A Davos, la Police Cantonale des Grisons a fait enlever un drapeau tibétain de la vitrine d’un Magasin de Souvenirs. La Police a prévenu la commerçante que son matériel (livres du Dalaï-Lama, ouvrages tibétains) serait saisi si elle n’exécutait pas les ordres. C’est que rien ne devait rappeler le Tibet au premier Ministre chinois Wen Jibao. Sauf que cela fera un souvenir de plus pour Madame Margrit Merz, la responsable du Magasin.

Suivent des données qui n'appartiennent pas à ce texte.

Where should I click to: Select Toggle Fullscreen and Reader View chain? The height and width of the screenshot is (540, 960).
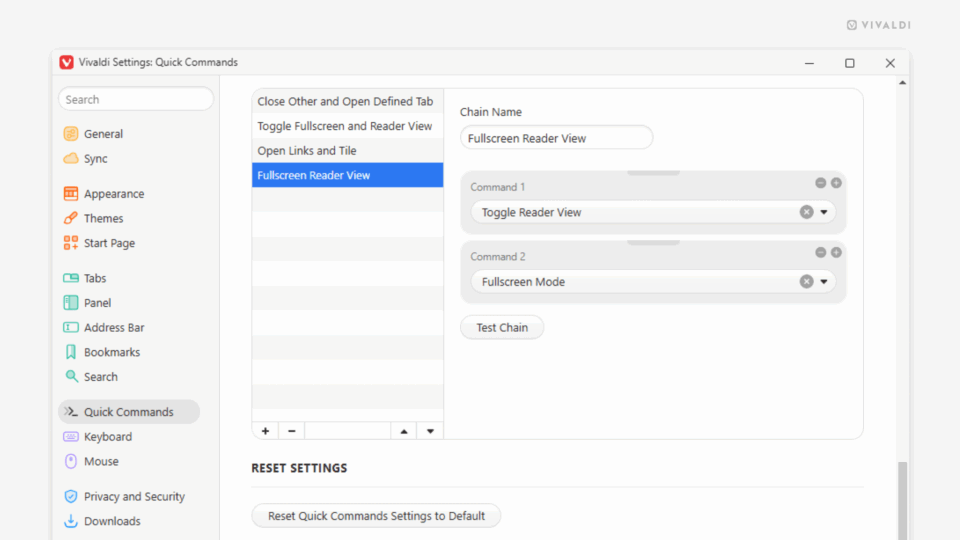click(x=345, y=126)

A BRUXELLES, la Confédération Européenne des Syndicats vient d’annoncer l’organisation en mai d’ «Euro-Manifestations » dans cinq Capitales de l’Union. A croire que les «Prolétaires de tous les Pays », ça marche encore dans les rues.

FRANCE :
– Dans «20Minutes-Genève », on découvre que Little Nikos chercherait à «améliorer sa résistance sexuelle ». Le titre est évocateur : «Une coach sexuelle aide le couple présidentiel ». Mitterrand, lui, avait trouvé une Astrologue pour l’aider à grimper au Septième Ciel. Son successeur ne perdait pas le Nord en lorgnant sur son point Cardinale. Piteux constat pour Little Nikos : en désamour avec le corps… social, il n’est plus au zénith dans ses sondages.
– Un qui bande (dessinée), c’est Denis Robert. Il vient de faire paraître  «L’Argent Invisible », tome 1 de «L’Affaire des affaires » chez Dargaud. Avec une sèche efficacité, Laurent Astier assure le dessin. Yann Lindingre, en étroite collaboration avec Denis Robert, fait le reste. Comme la Grève du 29, l’Histoire de Clearstream, en noir et banque, ne passera sûrement pas inaperçue.

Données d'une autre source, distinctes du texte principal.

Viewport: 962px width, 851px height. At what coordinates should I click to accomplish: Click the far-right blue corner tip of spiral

Thonon-les-Bains, 29 janvier au matin.

Photos du 29 janvier 2009 à ThononPhotos du 29 janvier 2009 à ThononPhotos du 29 janvier 2009 à Thonon

 A Thonon-les-Bains, c’est un froid qui pique ce matin. Mais dans le défilé, on peut compter sur le personnel hospitalier pour réchauffer l’atmosphère. Si on veut gagner plus, ce ne sera pas pour aujourd’hui car les salariés du Casino d’Evian, présents avec leurs banderoles, ont déserté les tables de jeu. Les enfants des professeurs et des parents d’élèves sont là aussi, entourant les instituteurs du Public et du Privé. Le Handicap a déployé sa bannière pour se refaire une santé et les Services Sociaux sont clairement du côté des Usagers qu’ils accompagnent le reste de l’année. A la tête du rassemblement, les lycéens aux porte-voix de l’UNL battent la mesure en chefs d’orchestre. Un bon millier de personnes avance Rue Jules Ferry, passe devant la Mairie en houspillant le Chef de la Cité thononaise, garé à droite, puis le serpentin revient Place des Arts, départ et terminus. Certains poursuivront la Manifestation à Annecy l’après-midi. La France et la Haute-Savoie remuent en profondeur. Il reste que le mécontentement devra se traduire sur la Scène politique. Les syndicats ont montré la voie de l’Unité pour rendre visibles les revendications sectorielles et toutes celles qui touchent au pouvoir d’achat et à l’emploi. BiBi attend toujours les commentaires de Martine Aubry, de Ségolène Royal étonnamment discrets sur ce coup-là.

La recherche d’une unité des forces politiques de Gauche au plus haut niveau devrait être le seul objectif des prochaines semaines, des prochains mois, des deux prochaines années. Sans quoi, le désespoir, la radicalisation minoritaire, le flirt socialiste avec la Pensée libérale redonneront le sourire à Qui-vous-Savez.